Think they have anything in common? Obviously, they’re all featuring young women who appear to be in vulnerable situations. All imply that there is a change in the season coming (as shown by the falling leaves and snow), and the women appear to be..shall we say….not exactly hard workers. The first woman appears to be a courtesan, or perhaps a dancing girl, who is vulnerable and helpless now that the music has stopped and the reality of winter is approaching. Same for the second and third girl, evidenced by her mandolin…ill-clothed and ill-prepared for the coming winter she clutches her mandolin and hopes for the best.

Follow that up with this bit of artwork:

Another girl, with a mandolin, standing at the threshold of what appears to be a decently provided-for house where the woman of the house looks upon her disdainfully. Have you figured out what all three of these paintings (admittedly, the last three moreso than the first) represent? They are all artistic interpretations/representations of the parable of The Ant And The Grasshopper. The grasshopper, as we recall, fiddled away the summer as the ant worked hard in preparation for the winter. When the seasons changed and winter came blowing, the grasshopper was (depending on your version of the story) left to beg the from ant to survive, or in the more classic cases he dies from his lack of foresight. These bits of artwork convey that story by putting human faces on the characters. The girl with the instrument is the grasshopper who, having whiled away the productive summer in song and dance, has found herself caught in the cold and is not able to fend for herself.Left in the cold, without the aid of the ant, she’ll surely perish.
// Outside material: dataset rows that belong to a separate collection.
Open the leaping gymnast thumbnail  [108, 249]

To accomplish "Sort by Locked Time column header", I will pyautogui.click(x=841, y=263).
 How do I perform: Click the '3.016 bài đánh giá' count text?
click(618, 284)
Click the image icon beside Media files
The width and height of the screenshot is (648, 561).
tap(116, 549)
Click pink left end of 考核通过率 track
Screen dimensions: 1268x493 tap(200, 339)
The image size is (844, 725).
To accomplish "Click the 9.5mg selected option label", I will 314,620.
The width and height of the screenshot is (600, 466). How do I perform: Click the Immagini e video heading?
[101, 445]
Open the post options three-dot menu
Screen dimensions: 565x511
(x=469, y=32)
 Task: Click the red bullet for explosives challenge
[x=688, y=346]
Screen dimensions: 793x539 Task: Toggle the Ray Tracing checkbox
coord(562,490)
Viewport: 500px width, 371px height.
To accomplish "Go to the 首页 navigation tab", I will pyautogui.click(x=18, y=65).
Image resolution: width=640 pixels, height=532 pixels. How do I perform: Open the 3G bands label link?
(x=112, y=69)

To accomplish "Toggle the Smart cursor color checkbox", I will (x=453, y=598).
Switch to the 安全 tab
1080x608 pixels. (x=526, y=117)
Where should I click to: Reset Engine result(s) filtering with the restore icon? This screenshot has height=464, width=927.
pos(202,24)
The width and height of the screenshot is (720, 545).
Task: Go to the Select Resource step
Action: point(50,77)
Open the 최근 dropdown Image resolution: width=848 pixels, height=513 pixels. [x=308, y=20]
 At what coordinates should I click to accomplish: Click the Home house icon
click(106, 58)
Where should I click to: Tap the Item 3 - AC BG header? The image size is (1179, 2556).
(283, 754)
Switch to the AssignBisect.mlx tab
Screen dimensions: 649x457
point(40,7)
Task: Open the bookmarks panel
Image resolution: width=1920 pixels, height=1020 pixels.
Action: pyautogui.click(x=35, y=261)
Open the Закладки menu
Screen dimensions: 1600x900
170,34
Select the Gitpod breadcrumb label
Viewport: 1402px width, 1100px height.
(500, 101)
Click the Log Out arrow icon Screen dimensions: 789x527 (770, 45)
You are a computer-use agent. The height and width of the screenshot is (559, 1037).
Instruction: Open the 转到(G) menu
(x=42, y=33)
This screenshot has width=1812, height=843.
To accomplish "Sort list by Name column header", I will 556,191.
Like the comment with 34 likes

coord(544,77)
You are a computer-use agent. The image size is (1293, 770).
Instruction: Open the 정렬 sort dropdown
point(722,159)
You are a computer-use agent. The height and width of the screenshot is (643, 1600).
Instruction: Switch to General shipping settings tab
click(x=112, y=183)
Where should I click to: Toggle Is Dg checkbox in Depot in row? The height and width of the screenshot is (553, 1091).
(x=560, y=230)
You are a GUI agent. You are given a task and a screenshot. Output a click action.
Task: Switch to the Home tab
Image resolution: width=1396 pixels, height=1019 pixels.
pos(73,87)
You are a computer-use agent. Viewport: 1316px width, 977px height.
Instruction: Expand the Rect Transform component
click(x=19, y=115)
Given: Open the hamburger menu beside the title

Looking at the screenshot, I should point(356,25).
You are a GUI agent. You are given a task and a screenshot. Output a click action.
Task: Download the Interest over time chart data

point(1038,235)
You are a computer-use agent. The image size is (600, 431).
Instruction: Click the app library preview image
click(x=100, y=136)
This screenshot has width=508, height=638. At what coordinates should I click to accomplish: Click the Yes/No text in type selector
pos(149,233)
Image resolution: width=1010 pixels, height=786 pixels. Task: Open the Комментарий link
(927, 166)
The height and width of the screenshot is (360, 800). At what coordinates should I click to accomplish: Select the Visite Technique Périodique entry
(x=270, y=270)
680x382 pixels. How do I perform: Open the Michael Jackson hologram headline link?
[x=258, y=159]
I share these because every so often I stumble across images on the internet that evoke feelings in me that keep me focused and driven when I get a little complacent and start thinking “Ahhhh..this is good enough. We’ll be okay.”  I find them to be good reminders of what I should be doing and why. The Grasshopper one I’ve been aware of for a while. Here’s one I stumbled across on the internet yesterday:

From the caption I found, this is a six-year-old boy in Austria in 1946 who has just received a new pair of shoes from the International Red Cross. You can see the detail of the shoes on his feet and then contrast that with the absolutely unbridled joy on his face and the way he clutches the new shoes to his chest. Six years old and the thing that makes him happy beyond measure is new shoes…at a time in his life when all he should be thinking about is toys, games, hanging out with his friends, and doing kid stuff. If that image doesn’t make you wanna go stock up a few more things in the basement I dunno what would.I don’t ever want to be in a situation where a new pair of shoes, a hot meal, a warm blanket, or anything like that becomes so scarce a commodity in my life that when I finally get it I become this overwhelmed with joy. My goal in life is to find things like that to be dull and unremarkable because they are always available and present in my life.

I think I’d like to get a print of that second and third painting, though.

No tag for this post since ‘art interpretations’ aren’t something I expect to be posting about very often.